Muir spent some winters in San Francisco as a young man, but he lived for nature, wherever he found it. We think of him as rhapsodizing about mighty mountain ranges, but he also found time to admire the same Oakland hills that we can see from the windows of our new headquarters. He had plenty of time to admire them. When he finally made it to California in 1868, anxious to see Yosemite Valley, he decided against the “orthodox route” of train and stagecoach to the mountains. Instead, he took a boat across the bay and started walking south along what was then called “the Oakland Road” toward San Jose. From there he climbed Pacheco Pass for his first life-changing view of the distant Sierra Nevada.

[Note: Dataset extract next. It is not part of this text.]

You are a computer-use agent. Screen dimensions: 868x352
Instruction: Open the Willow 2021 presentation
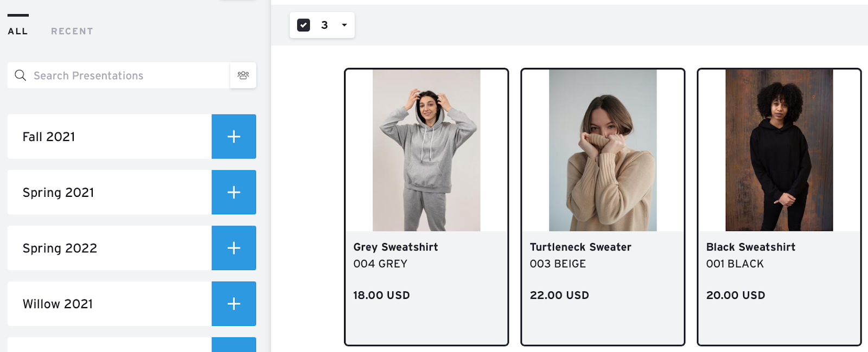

I thought of Muir’s walk a few days ago when I joined a bunch of Sierra Club staff for a local service outing in Oakland’s Fruitvale neighborhood. We joined with a local grassroots community development group, The Unity Council, to spend the morning cleaning up a small local park named for Cesar Chavez. I bicycled from home to our rendezvous near the BART station, and then we all walked less than a mile to the park. Along the way, we crossed the old Oakland Road (now 14th St.) — the same road that John Muir used almost 150 years ago.
Much of the park was taken up with a new playground, a soccer pitch, and a basketball court. But toward the back was a short section of Oakland’s Peralta Creek. It briefly emerged from city culverts to flow through a shady, cool glade with butterflies and hummingbirds. It was beautiful — and prettier still after we hauled out a bicycle and other debris. Did John Muir stop to sit by this same creek to eat his usual lunch of bread? No one can say, but it’s certainly possible. What I am sure of is that Muir appreciated nature wherever he found it — not just in the granite “cathedrals” he found at the end of his long walk to Yosemite. Perhaps even more important — he believed that everyone should experience its beauty and that spending time in nature is good for you.
The Sierra Club has an amazing record when it comes to major lands protections like wilderness areas, national parks, and national monuments. What my day at the creek reminded me of, though, is the importance of nearby nature to any community.
We’ll never stop advocating for protecting the Arctic, the Grand Canyon, and other major landscapes. But from our new Oakland neighborhood, I’m looking forward to seeing the Sierra Club and our awesome volunteers do more to ensure that every kid has a creek, a meadow, or a hillside where they can experience the nature right around the corner.